Obviously, nothing here about the plot or the characters is particularly believable or novel. Instead, it is comfortably formulaic; the pleasure of Walkin' Butterfly lies not so much in the discovery of what happens next but rather in how what happens next happens. Modeling is not the most self-evident of tournament manga subjects, yet Tamaki gives it plenty of quirky texture. And she has clearly done her research. She also has a taste for lowbrow humor, which is nearly a prerequisite for levity in a tournament series. (Many jokes come at Michiko's expense.)
Finally, it all blends seamlessly with a standard josei manga art style, akin to that of Moyoco Anno or Yayoi Ogawa, which tries to embody the genre's intended sassy, edgy spirit on the page. In this, as in everything else, the art is functional and skillfully executed but not especially exceptional. Outlines are sketchy; backgrounds and screentones are minimal. This brand of art serves the story, not the other way around. One notable oddity is an apparent lack of interest in detailed illustration of fashion. Michiko's motorcycle actually gets more attention! Those hoping to learn about haute couture along with Michiko are likely to be disappointed in the long run.

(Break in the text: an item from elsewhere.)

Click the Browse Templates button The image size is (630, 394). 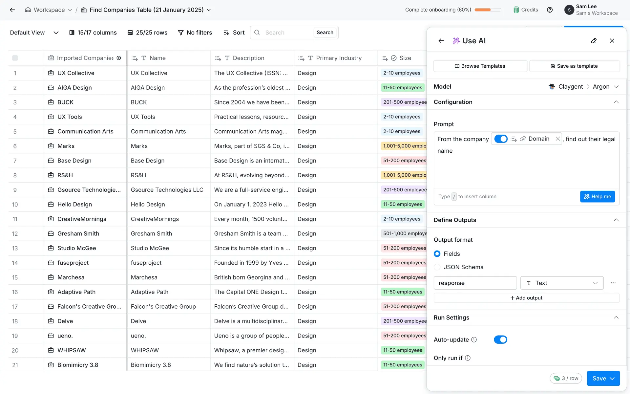pos(480,66)
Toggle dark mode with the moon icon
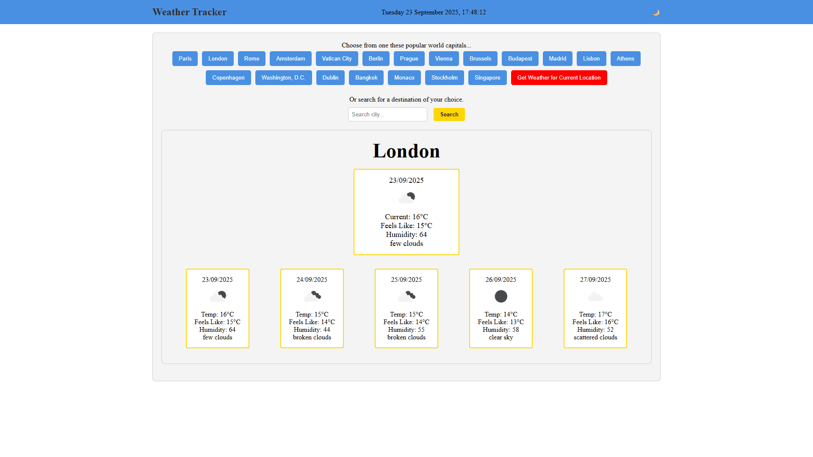 (x=656, y=13)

This oversight does not detract unduly from the series, surprisingly. Its subject is modeling, which is an act, not a piece of clothing. Besides, it is not every day that one stumbles across a josei manga that will undoubtedly have both guys and gals alike cheering from the rafters for the protagonist. Run—don't walk—for your copy of Walkin' Butterfly.
Overall : B
Story : B
Art : B-
+ The most popular and proven formula for shounen manga storylines with a novel josei twist.